"David," Jan said, "that's an interesting premise. There's almost certainly some truth to it, at least as far as Ray is concerned." She smiled, throwing her arms wide. "Sorry to disappoint you, if you thought I was going to start brandishing verbal cudgels in defense of the mystery story."
"You think he's right?" Roger demanded as two students marched through in a very short (but solemn) procession, one of them carrying a glass coffee pot in front of her reverently.
"Not at all," she replied, "but I think there's little point in arguing about things which can never be proven. I am not, after all, a writer of fiction. I'm a reporter, and what really entrances me is facts, not fictions. Science fiction may expand your mind in some ways, and mystery stories may teach you that human intelligence can solve even apparently impossible conundrums, but what counts is what you do with that information."
"I'll go help make the coffee," Roger said.
As he got up and walked toward the kitchen, David said, "That's pretty general."

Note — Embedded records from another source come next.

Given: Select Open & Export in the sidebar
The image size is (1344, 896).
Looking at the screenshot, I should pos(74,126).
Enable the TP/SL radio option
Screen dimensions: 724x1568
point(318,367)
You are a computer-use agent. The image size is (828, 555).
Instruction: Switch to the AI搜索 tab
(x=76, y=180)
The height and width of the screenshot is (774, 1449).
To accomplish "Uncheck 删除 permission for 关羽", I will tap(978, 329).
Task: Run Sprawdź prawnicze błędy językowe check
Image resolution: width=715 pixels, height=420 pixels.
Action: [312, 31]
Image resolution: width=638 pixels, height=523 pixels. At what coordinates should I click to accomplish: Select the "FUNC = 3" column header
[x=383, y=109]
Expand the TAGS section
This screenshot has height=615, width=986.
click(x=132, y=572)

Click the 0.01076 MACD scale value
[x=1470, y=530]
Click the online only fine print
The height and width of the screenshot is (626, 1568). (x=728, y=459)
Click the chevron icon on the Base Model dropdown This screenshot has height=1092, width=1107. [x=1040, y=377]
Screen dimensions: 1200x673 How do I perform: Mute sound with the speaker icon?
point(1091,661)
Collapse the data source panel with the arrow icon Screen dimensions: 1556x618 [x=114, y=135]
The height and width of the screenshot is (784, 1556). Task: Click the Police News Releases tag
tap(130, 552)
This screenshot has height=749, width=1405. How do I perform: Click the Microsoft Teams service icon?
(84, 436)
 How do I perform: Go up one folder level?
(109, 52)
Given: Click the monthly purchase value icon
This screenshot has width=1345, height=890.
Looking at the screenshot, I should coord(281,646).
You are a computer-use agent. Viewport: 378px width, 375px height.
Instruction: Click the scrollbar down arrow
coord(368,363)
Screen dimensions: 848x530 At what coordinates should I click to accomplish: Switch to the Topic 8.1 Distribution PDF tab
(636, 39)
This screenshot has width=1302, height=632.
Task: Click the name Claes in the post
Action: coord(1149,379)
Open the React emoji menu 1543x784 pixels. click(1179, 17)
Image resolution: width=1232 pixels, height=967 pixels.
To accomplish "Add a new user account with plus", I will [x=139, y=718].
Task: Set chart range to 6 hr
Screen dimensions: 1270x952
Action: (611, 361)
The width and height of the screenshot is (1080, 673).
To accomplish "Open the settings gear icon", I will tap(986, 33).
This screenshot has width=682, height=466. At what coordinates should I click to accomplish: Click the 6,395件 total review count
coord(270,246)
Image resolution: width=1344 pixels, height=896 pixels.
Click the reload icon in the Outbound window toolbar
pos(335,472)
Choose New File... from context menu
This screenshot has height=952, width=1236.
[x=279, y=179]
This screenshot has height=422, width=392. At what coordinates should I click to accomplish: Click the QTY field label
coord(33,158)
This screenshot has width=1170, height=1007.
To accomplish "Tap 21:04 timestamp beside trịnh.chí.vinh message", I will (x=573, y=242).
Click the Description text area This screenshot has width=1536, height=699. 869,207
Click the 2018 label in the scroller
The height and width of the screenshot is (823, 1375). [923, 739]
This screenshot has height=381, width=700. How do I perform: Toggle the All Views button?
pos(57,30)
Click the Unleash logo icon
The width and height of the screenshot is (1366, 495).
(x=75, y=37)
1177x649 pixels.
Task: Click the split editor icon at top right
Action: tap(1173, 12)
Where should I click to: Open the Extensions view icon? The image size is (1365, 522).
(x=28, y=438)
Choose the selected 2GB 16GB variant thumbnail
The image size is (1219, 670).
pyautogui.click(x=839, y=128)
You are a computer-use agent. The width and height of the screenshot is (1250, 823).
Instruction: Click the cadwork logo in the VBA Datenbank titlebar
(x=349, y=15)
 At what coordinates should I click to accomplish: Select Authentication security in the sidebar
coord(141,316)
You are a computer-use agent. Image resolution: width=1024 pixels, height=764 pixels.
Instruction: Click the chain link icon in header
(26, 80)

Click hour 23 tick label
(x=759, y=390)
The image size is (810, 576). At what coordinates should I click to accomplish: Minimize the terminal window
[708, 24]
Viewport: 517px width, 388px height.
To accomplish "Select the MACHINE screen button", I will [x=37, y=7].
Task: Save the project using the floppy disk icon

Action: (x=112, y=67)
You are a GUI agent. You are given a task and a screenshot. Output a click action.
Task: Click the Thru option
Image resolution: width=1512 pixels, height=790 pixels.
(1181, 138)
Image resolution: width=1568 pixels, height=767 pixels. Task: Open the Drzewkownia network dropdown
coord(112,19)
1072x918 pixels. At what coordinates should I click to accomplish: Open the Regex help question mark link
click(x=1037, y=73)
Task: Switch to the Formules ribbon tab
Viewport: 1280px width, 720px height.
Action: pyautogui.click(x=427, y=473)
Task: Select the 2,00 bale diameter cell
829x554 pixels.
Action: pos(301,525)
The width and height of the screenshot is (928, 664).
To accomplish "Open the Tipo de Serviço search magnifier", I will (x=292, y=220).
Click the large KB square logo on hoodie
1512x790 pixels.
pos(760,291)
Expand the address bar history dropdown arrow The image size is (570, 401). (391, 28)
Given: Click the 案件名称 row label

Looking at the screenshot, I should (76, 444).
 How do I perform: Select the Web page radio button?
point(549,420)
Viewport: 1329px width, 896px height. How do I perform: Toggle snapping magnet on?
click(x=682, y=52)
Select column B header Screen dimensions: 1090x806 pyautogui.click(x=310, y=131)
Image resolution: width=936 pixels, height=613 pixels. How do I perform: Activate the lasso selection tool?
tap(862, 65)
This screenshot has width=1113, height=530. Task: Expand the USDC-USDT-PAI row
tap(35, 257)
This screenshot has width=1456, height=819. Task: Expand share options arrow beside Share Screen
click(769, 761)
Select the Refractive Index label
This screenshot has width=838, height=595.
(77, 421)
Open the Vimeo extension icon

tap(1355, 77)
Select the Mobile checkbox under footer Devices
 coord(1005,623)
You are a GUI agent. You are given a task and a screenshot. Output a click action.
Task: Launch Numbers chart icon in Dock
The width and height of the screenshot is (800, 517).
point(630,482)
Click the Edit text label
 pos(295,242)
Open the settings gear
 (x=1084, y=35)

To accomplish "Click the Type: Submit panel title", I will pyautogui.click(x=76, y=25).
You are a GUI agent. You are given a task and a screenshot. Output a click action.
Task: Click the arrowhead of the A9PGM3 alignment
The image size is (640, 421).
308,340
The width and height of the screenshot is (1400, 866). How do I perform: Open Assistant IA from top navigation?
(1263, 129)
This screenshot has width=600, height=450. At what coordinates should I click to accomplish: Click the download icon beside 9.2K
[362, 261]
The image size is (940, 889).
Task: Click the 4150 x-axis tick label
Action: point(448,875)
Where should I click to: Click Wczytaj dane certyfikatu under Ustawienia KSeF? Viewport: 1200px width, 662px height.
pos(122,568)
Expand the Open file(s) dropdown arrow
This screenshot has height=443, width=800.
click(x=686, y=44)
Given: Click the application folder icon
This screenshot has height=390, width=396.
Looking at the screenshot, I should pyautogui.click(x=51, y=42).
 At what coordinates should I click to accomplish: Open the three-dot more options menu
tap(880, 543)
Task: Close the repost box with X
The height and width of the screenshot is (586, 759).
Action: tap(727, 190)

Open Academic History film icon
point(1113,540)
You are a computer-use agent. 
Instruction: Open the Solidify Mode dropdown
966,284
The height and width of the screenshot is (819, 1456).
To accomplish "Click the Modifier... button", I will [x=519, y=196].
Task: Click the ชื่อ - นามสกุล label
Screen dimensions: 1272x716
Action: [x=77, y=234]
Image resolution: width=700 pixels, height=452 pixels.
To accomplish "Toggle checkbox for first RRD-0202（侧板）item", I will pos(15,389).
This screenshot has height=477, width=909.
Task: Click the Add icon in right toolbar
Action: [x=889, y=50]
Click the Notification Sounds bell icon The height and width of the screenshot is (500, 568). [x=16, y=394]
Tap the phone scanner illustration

"Fair enough," she said, leaning forward. "Here's something a bit more specific. I imagine there are millions of science fiction enthusiasts in the world. Would you say that's accurate?"
He nodded. "Absolutely."
"And, of all those millions, only one has done what Ray Stone did. So, science fiction was, I agree, a factor, but there were apparently other factors as well."
"Miss Sleet," Ms Tumolo put in, "what would you say those other factors might have been?"
"That is a very interesting question," Jan replied. She looked around at the students. "I'd like to find out how all of you would answer it."